Copy out all of the data below with no alterations.

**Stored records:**
--*--

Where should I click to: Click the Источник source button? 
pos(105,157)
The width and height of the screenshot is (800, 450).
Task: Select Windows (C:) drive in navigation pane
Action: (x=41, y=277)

--*--

**REPLY:**
Where should I click to: Click the Источник source button? 
pos(105,157)
The width and height of the screenshot is (800, 450).
Task: Select Windows (C:) drive in navigation pane
Action: (x=41, y=277)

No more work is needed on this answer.